Compito 1: Secondo la voce biografica su Luigi Rossari, in che data conseguì la laurea?

ROSSARI, Luigi

Dizionario Biografico degli Italiani - Volume 88 (2017)

ROSSARI, Luigi

Sara Pacaccio

– Nacque a Milano il 7 luglio 1797 da Giovanni Angiolo, cancelliere alla Camera di commercio, e da Teresa Cavazzuti. Ebbe una sorella, Peppina, che restò nubile e con cui visse fino alla morte. Dopo aver frequentato le scuole filosofiche di porta Nuova, nel 1816 si iscrisse alla facoltà di legge dell’Università di Pavia (fu alunno del collegio Borromeo) benché i suoi interessi si orientassero piuttosto verso le lettere e le lingue. Nello stesso anno conobbe Tommaso Grossi, a cui si legò presto di fraterna amicizia e grazie alla cui mediazione fu introdotto nel circolo di amici e letterati che si raccoglieva alla ‘cameretta portiana’.

In questa occasione scrisse il sonetto in dialetto milanese Quand per la prima voeulta se va in cà, che fu recitato pubblicamente e che, conservato tra le carte di Grossi (Milano, Archivio storico civico, Fondo Grossi, cart. 5, f. 17), è stato lungamente attribuito a quest’ultimo per la sua collocazione (cfr. T. Grossi, Poesie milanesi, nuova ed. rivista e accresciuta, a cura di A. Sargenti, Novara 2008, p. 288; per l’apparato delle varianti cfr. l’edizione Milano 1988, pp. 175, 277).

Nella ‘cameretta portiana’, forse già nel 1816, incontrò Alessandro Manzoni, di cui sarebbe divenuto negli anni uno dei più intimi amici e vicini collaboratori.

Conseguita la laurea il 14 agosto del 1819, si dedicò per un breve periodo alla pratica dell’avvocatura, ma nel 1821 abbracciò la professione di insegnante, quale maestro di lingua italiana in una classe superiore della scuola elementare maggiore di piazza Mercanti, diretta da Francesco Cherubini; cinque anni dopo, quando fu nominato maestro effettivo, ebbe l’incarico di insegnare anche la geografia. La buona fama presto guadagnata gli permise di affiancare all’insegnamento il lavoro di istitutore privato: nel 1828 Grossi lo presentò a Teresa Stampa, vedova del conte Decio Stampa, perché si occupasse dell’educazione del figlio di lei, Stefano. Quest’ultimo fu per Rossari, che restò celibe tutta la vita, un figlio e un amico e, quando nel 1837 Teresa sposò Alessandro Manzoni, la sua presenza in via del Morone divenne pressoché quotidiana.

Elenco fornito:

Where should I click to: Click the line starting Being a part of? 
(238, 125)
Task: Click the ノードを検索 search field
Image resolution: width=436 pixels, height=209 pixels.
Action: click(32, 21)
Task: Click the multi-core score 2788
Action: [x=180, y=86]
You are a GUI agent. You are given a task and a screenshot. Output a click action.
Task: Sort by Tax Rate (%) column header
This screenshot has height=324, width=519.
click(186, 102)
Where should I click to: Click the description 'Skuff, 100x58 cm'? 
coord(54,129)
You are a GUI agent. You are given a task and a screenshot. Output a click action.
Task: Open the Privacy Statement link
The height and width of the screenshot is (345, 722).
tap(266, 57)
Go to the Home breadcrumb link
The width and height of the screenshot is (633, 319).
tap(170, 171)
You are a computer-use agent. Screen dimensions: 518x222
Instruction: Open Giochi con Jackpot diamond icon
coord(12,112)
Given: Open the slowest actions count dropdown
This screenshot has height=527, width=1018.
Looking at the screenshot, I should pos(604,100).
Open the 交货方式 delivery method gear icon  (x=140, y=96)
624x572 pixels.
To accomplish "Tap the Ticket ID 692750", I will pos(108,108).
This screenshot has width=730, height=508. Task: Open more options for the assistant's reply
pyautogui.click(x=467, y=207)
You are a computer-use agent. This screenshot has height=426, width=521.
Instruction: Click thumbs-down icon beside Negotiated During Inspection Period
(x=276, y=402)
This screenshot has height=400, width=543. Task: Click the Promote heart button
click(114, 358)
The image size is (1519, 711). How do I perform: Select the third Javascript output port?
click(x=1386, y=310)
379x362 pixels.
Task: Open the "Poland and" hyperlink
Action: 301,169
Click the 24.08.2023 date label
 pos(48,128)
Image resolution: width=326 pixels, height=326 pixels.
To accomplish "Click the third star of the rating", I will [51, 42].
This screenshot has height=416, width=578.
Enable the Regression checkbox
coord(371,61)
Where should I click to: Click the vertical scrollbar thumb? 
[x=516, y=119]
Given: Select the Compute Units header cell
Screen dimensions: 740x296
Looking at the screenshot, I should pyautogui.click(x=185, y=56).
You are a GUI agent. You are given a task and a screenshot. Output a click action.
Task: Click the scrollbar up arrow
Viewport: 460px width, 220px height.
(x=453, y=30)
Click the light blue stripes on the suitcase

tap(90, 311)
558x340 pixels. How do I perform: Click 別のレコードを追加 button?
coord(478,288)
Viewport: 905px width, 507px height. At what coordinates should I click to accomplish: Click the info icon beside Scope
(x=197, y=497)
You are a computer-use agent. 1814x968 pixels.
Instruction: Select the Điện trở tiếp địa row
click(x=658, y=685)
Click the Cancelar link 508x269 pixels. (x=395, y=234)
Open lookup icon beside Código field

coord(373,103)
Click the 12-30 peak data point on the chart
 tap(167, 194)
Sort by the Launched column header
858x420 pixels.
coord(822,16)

Compito 2: Per favore, trascrivi dall'elenco le righe che partono da quella contenente "Open the 交货方式" e arrivano fino a quella contenente "should pyautogui.click(x=185, y=56).", entrambe comprese.

Risposta 1: Il 14 agosto 1819.

Risposta 2:
Open the 交货方式 delivery method gear icon  (x=140, y=96)
624x572 pixels.
To accomplish "Tap the Ticket ID 692750", I will pos(108,108).
This screenshot has width=730, height=508. Task: Open more options for the assistant's reply
pyautogui.click(x=467, y=207)
You are a computer-use agent. This screenshot has height=426, width=521.
Instruction: Click thumbs-down icon beside Negotiated During Inspection Period
(x=276, y=402)
This screenshot has height=400, width=543. Task: Click the Promote heart button
click(114, 358)
The image size is (1519, 711). How do I perform: Select the third Javascript output port?
click(x=1386, y=310)
379x362 pixels.
Task: Open the "Poland and" hyperlink
Action: 301,169
Click the 24.08.2023 date label
 pos(48,128)
Image resolution: width=326 pixels, height=326 pixels.
To accomplish "Click the third star of the rating", I will [51, 42].
This screenshot has height=416, width=578.
Enable the Regression checkbox
coord(371,61)
Where should I click to: Click the vertical scrollbar thumb? 
[x=516, y=119]
Given: Select the Compute Units header cell
Screen dimensions: 740x296
Looking at the screenshot, I should pyautogui.click(x=185, y=56).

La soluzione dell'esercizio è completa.